▶ **EXERCISE**:
Could you give back the records exactly, taking out the pictures?
[[ SOURCE MATERIAL, beginning ]]
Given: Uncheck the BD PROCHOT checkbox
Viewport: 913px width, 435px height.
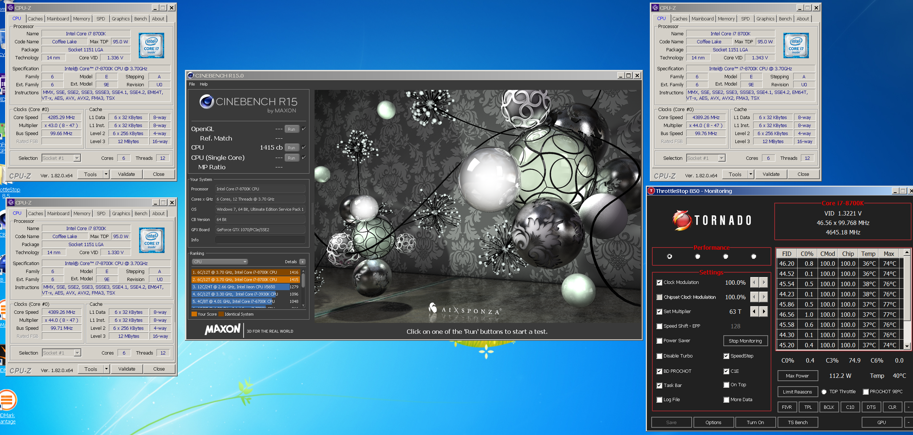Looking at the screenshot, I should tap(659, 371).
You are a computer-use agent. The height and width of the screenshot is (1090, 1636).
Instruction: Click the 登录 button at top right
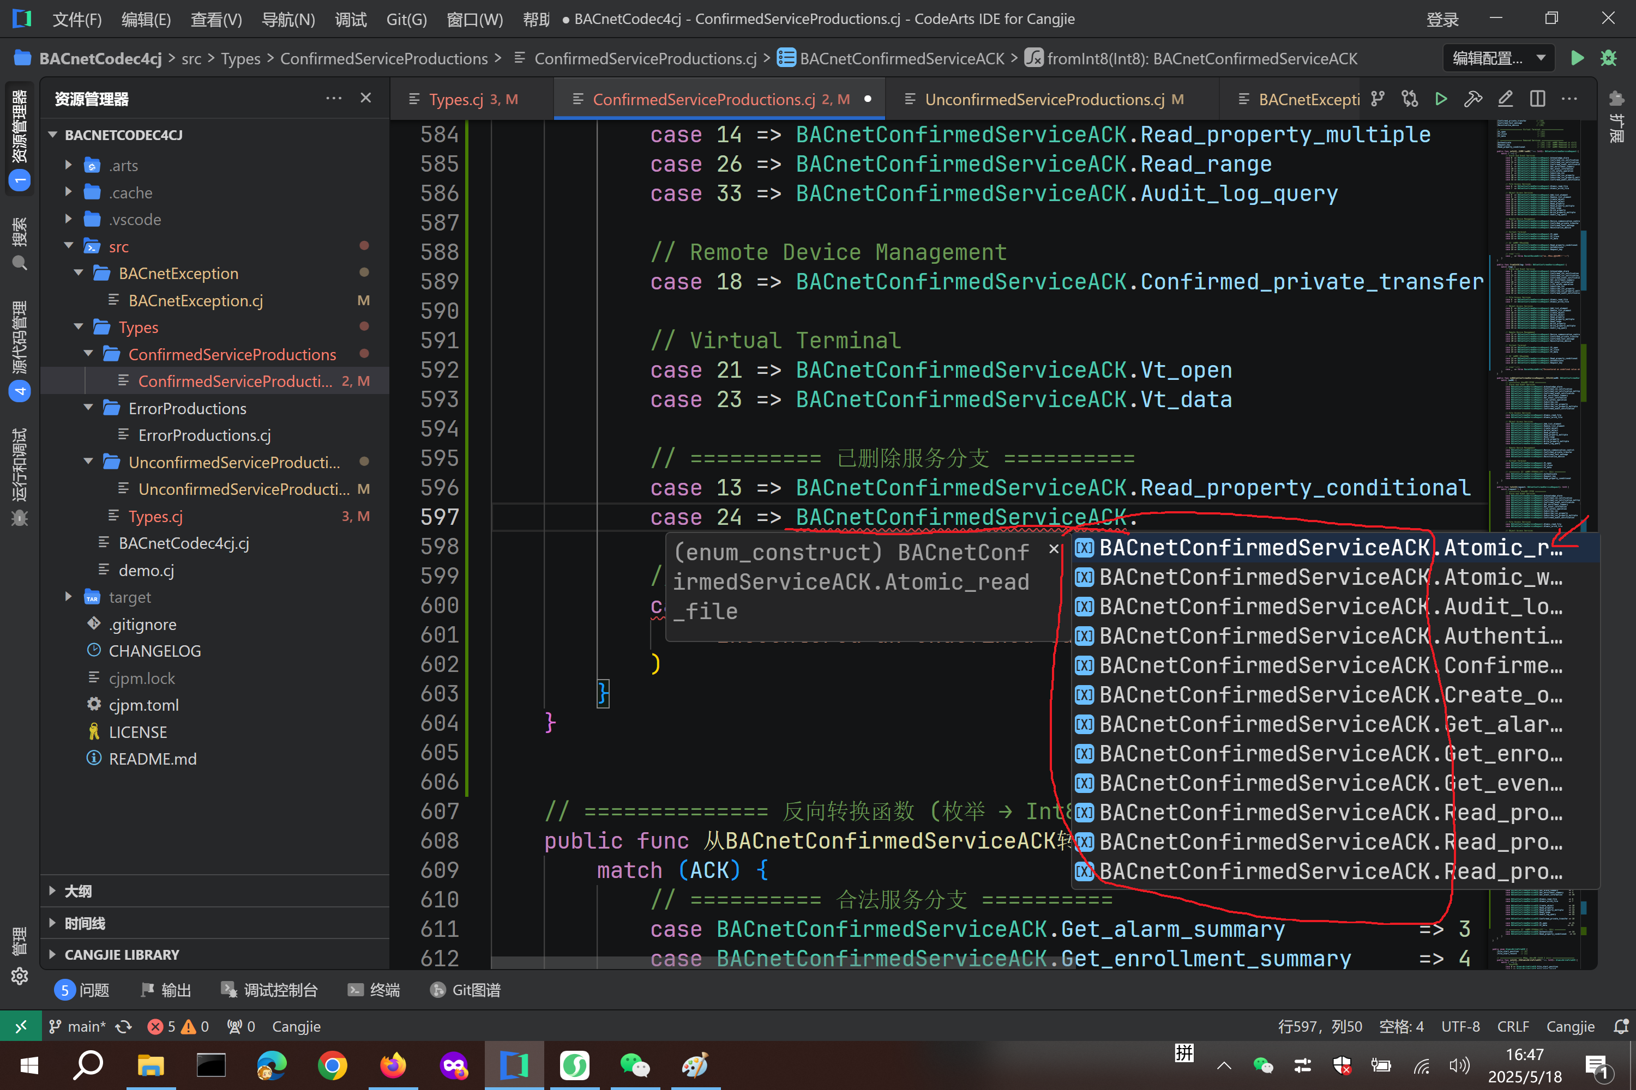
[[ SOURCE MATERIAL, end ]]
▶ **OUTPUT BELOW**:
Given: Uncheck the BD PROCHOT checkbox
Viewport: 913px width, 435px height.
Looking at the screenshot, I should tap(659, 371).
You are a computer-use agent. The height and width of the screenshot is (1090, 1636).
Instruction: Click the 登录 button at top right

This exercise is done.